**Excerpted records:**
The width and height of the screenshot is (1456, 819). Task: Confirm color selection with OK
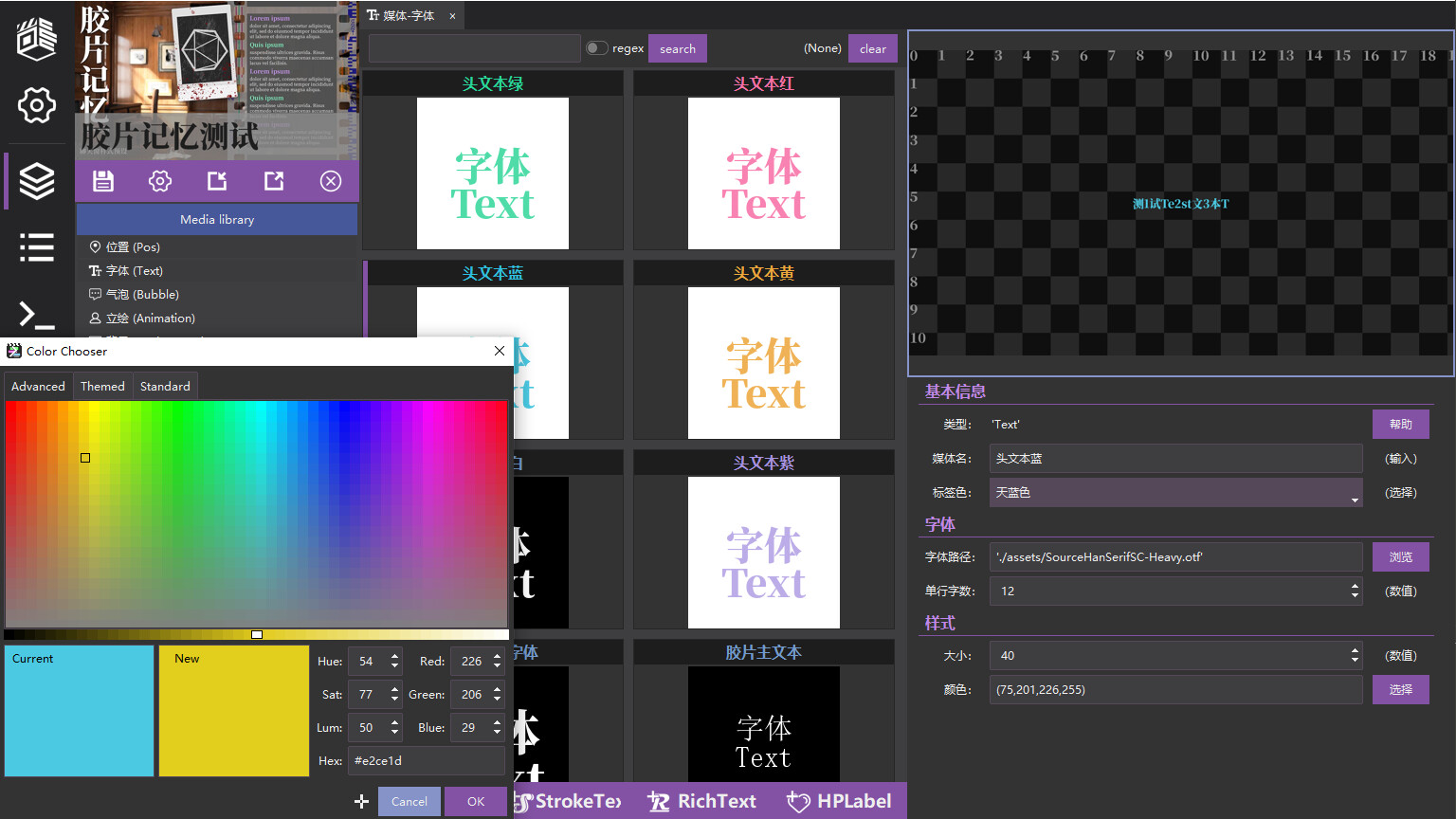point(476,801)
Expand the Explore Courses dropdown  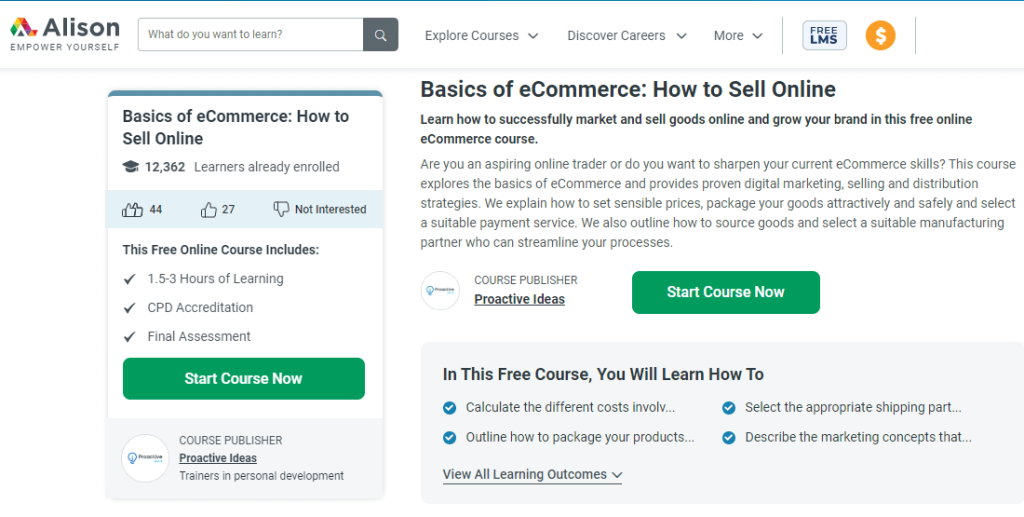[481, 35]
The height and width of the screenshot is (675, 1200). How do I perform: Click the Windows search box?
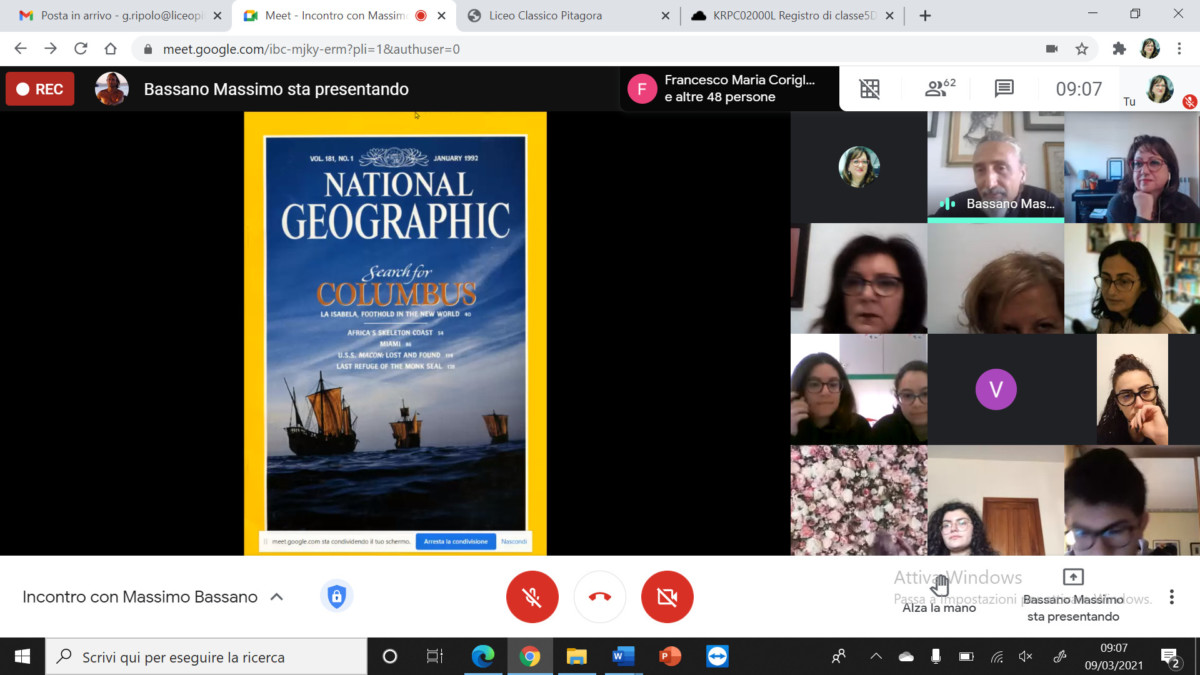pos(206,657)
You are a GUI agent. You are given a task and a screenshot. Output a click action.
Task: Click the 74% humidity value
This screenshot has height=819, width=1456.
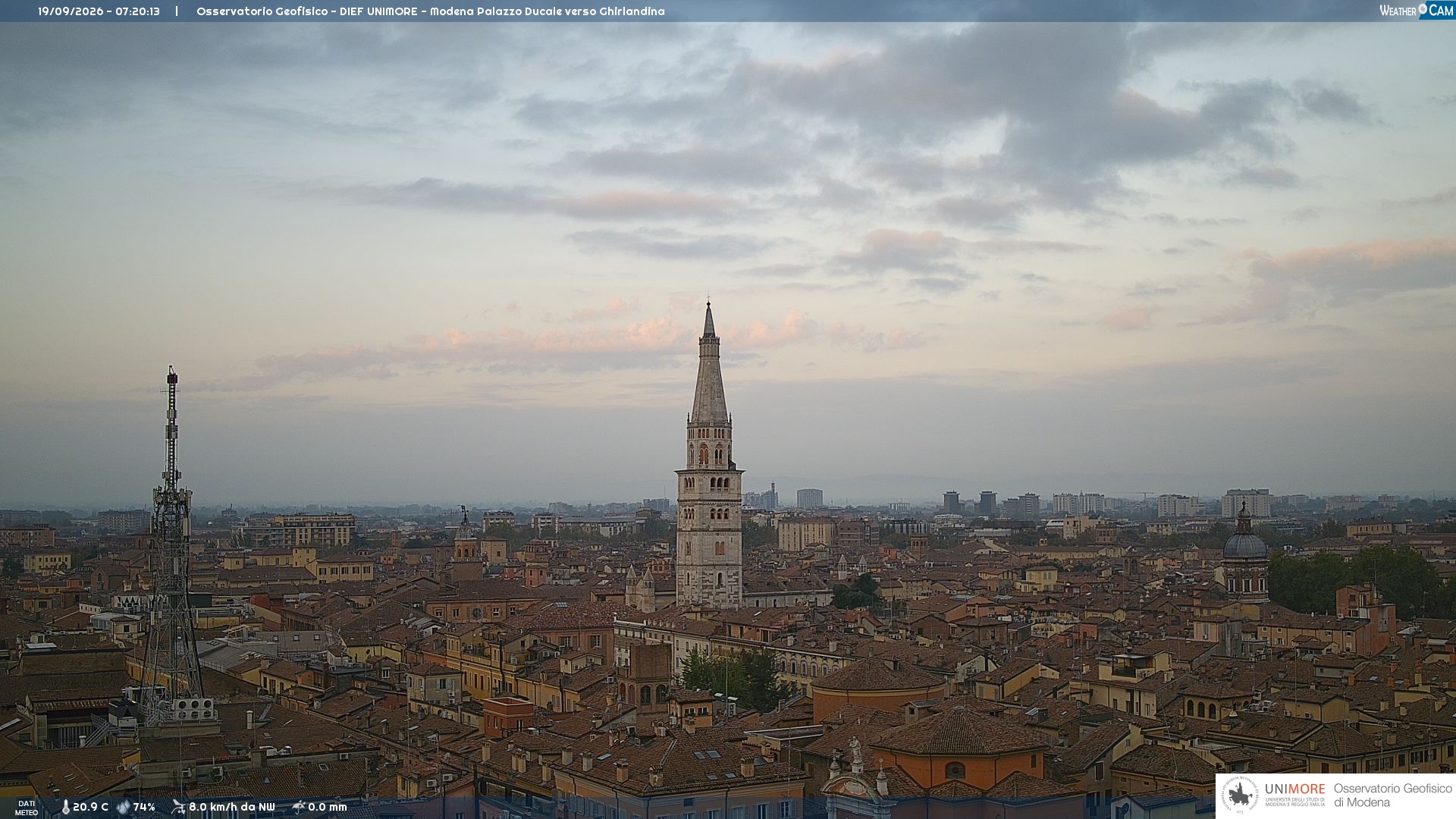pos(144,808)
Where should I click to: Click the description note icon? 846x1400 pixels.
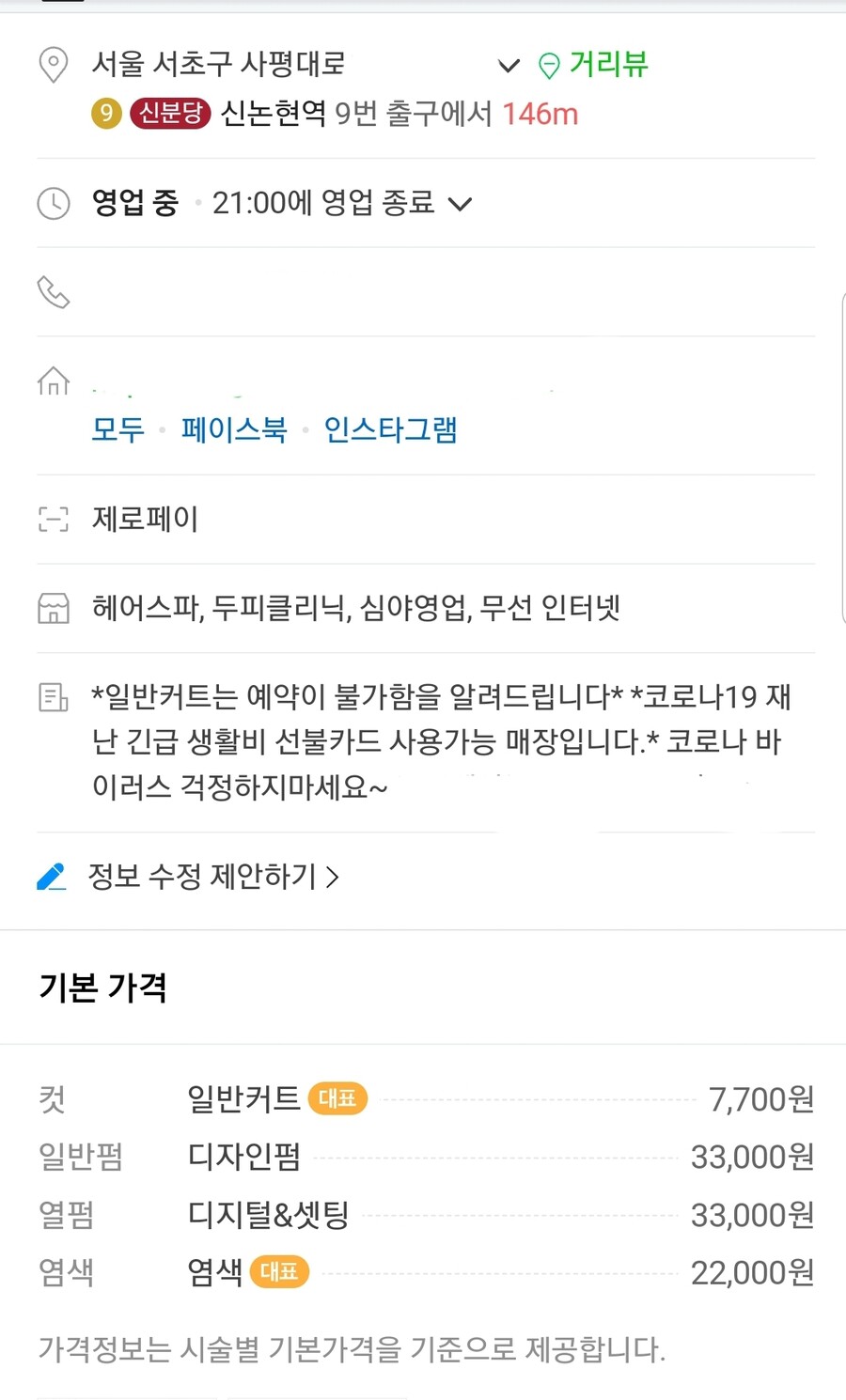(x=54, y=697)
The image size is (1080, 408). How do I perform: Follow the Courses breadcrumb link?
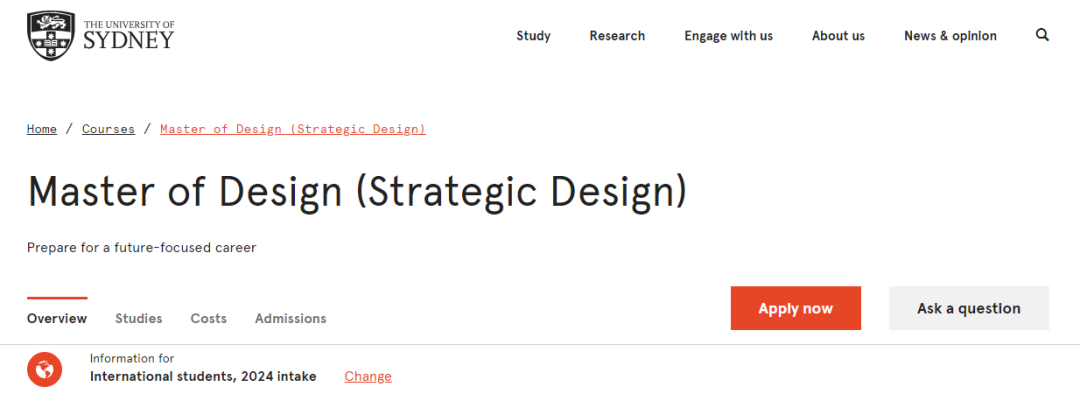point(108,129)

**What the task asks:** Could you copy the entries above word for word, from the line containing "The image size" through the last line of the entries, and leave out the pictures?

**Exercise response:**
The image size is (1080, 408). How do I perform: Follow the Courses breadcrumb link?
point(108,129)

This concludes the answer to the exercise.